** Opening Given data block **

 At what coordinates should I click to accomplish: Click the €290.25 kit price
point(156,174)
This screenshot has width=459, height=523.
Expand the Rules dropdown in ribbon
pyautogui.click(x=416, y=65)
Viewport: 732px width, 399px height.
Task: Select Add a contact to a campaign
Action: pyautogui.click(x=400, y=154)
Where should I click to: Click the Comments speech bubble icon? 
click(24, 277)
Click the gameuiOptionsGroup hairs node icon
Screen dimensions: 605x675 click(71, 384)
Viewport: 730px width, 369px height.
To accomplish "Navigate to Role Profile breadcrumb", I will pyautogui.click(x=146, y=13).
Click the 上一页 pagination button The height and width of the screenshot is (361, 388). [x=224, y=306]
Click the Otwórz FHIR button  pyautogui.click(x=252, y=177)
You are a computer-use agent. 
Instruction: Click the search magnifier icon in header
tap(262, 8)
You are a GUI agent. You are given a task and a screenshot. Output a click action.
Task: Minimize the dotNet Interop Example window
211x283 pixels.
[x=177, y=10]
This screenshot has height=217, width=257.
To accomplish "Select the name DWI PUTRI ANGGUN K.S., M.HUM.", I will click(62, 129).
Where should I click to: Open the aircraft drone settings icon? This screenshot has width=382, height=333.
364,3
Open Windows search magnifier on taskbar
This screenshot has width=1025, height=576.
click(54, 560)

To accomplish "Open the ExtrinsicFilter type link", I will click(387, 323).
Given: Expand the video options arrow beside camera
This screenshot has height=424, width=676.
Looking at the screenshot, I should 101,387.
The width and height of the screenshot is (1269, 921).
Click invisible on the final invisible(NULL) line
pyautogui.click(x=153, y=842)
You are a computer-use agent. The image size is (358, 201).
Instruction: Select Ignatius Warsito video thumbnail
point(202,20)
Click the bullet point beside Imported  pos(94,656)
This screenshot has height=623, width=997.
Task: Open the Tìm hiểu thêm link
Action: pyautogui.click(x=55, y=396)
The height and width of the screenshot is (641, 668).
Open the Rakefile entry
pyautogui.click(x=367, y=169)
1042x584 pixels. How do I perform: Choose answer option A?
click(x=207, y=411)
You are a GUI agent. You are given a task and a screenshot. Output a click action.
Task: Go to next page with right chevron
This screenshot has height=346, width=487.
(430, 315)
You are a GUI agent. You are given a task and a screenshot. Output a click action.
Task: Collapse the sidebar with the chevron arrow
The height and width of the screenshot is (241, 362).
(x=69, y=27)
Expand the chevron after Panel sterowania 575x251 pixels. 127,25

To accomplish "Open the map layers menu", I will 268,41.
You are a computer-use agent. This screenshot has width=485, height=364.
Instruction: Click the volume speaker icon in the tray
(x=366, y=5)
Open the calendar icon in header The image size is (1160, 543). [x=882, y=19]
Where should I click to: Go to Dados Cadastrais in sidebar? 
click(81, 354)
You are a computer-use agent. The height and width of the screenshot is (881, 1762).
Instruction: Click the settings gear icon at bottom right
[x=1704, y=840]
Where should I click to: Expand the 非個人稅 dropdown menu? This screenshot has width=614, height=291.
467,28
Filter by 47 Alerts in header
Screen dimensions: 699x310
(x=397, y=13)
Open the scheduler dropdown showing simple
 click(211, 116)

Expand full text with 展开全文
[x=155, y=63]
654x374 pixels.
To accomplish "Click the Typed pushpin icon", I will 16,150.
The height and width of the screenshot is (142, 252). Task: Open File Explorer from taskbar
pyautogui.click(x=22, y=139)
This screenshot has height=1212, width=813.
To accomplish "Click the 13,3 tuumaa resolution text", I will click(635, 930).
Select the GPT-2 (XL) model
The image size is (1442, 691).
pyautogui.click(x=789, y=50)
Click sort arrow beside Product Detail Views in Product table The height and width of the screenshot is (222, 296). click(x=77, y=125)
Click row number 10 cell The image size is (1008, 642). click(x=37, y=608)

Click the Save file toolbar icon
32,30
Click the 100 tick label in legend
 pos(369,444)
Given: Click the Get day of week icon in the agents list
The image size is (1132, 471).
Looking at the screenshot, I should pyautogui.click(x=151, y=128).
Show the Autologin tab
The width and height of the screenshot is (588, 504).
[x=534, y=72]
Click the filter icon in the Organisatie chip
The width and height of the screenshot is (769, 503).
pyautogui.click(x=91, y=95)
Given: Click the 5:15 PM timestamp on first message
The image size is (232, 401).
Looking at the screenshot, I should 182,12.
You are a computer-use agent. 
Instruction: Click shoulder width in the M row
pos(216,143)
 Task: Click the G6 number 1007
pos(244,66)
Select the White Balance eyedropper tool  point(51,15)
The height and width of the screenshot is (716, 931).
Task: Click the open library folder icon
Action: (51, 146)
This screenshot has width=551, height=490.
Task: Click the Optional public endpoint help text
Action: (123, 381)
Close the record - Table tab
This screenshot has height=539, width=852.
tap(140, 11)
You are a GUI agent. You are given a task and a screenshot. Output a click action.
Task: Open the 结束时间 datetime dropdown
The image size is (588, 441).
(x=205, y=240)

** Closing Given data block **

Problem statement — Your task for the entries above: copy exactly the span starting with the line with "The image size is (1442, 691)." and going on through the line with "Click sort arrow", both lines included, and nothing else.

Response for this exercise —
The image size is (1442, 691).
pyautogui.click(x=789, y=50)
Click sort arrow beside Product Detail Views in Product table The height and width of the screenshot is (222, 296). click(x=77, y=125)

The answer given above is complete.